Optimization of a Dual-Motor Coupled Powertrain Energy Management Strategy for a Battery Electric Bus Based on Dynamic Programming Method

Abstract

As the global environment and energy problems are becoming increasingly serious, electric vehicles are expected to play an important role in current and future transportation. In this paper, the configuration of a coaxial series dual-motor coupled propulsion system is analyzed, and the optimization objective function is obtained for a power management strategy in which the control strategy is extracted based on a dynamic programming (DP) method.
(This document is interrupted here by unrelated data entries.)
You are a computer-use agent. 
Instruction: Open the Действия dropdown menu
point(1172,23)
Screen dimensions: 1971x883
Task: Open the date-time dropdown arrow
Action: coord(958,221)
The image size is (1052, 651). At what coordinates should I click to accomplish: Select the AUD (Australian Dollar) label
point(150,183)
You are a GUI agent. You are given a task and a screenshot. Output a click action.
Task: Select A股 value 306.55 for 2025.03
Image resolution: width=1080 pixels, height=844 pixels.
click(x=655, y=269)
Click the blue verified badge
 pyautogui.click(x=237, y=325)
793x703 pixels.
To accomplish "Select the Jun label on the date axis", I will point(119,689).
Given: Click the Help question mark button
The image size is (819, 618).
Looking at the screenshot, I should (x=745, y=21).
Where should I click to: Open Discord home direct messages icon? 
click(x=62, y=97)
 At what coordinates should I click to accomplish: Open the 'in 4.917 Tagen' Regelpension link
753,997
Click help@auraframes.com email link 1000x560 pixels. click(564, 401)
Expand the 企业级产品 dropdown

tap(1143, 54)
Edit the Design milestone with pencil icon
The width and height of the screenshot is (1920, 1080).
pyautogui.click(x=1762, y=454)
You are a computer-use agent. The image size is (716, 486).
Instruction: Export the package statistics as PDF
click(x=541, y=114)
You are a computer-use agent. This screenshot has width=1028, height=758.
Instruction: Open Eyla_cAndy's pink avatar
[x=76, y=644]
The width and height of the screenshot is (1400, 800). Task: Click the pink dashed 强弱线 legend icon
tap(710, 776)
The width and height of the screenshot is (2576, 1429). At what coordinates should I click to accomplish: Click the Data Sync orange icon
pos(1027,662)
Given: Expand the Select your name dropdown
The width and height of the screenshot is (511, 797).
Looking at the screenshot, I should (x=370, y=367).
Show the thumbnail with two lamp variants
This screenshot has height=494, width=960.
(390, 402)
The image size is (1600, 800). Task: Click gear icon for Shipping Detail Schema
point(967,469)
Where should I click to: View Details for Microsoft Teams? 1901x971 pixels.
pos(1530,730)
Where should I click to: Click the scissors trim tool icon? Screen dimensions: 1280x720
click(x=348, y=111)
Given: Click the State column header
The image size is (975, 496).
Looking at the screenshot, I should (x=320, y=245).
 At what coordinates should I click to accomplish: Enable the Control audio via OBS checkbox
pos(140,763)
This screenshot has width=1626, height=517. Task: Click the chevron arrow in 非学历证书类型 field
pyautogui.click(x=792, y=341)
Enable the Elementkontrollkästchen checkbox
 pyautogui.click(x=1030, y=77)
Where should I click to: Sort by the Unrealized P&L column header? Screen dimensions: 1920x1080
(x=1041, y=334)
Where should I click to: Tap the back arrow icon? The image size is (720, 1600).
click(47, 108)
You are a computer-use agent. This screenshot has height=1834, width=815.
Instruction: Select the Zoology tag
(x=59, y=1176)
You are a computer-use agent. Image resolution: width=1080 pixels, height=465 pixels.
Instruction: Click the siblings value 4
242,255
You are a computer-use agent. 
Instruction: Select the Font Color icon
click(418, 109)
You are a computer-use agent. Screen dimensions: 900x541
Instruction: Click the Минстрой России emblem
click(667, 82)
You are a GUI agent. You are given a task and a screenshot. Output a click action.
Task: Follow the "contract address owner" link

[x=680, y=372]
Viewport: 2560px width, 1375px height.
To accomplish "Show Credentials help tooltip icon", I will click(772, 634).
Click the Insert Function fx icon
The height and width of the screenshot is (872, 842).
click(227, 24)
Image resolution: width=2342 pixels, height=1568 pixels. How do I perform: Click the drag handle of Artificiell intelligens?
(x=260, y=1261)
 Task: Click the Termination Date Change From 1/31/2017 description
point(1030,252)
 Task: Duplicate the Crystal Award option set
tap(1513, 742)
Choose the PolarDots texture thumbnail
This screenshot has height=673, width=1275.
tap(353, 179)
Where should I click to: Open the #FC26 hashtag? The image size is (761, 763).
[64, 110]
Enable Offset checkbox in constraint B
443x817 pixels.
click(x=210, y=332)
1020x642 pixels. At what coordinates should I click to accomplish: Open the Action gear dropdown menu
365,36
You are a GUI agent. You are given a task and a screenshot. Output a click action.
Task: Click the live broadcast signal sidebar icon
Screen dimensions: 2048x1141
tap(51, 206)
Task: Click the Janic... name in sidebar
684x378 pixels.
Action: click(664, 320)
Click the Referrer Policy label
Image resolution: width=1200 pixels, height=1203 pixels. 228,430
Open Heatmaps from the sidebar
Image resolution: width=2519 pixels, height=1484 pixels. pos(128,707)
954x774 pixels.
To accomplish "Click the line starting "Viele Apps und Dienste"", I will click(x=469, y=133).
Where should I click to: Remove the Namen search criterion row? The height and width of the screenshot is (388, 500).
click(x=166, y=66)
The simulation model of the powertrain is tested in MATLAB with different strategies under various driving cycles. The control strategies extracted from DP show that the DP/single-mode strategy (strategy based on DP under single-mode) reduces the energy cost by 8.0% and the DP/dual-mode strategy reduces it by 8.8% compared with the traditional proportional control strategy which simply distributes torques of the two electric motors according to default ratios. In addition, the DP/dual-mode strategy performs similarly well under the urban dynamometer driving schedule and UKBUS6 with reductions of 9.1% and 8.6%, respectively. Vehicle experiments are also performed with the YuTong ZK6120BEV under Chinese typical urban bus driving cycles. As a result, the DP/dual-mode control strategy reduces the energy consumption of the 6120BEV by 2.85% on average compared with the traditional proportional control strategy.